- [ПРЕДОСТАВЛЕННЫЕ ЗАПИСИ]
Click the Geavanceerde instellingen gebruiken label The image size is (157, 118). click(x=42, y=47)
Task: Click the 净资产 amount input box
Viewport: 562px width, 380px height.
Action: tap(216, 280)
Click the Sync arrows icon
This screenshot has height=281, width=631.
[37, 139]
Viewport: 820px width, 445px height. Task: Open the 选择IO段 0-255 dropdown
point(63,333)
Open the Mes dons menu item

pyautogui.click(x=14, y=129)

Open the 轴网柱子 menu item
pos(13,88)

- [УКАЗАНИЯ К ЗАДАНИЮ] Найдите в записях все строки, в которых встречается слово «menu», и выпишите их. Регистр букв учитывается.

- [ОТВЕТ НИЖЕ]
Open the Mes dons menu item
Open the 轴网柱子 menu item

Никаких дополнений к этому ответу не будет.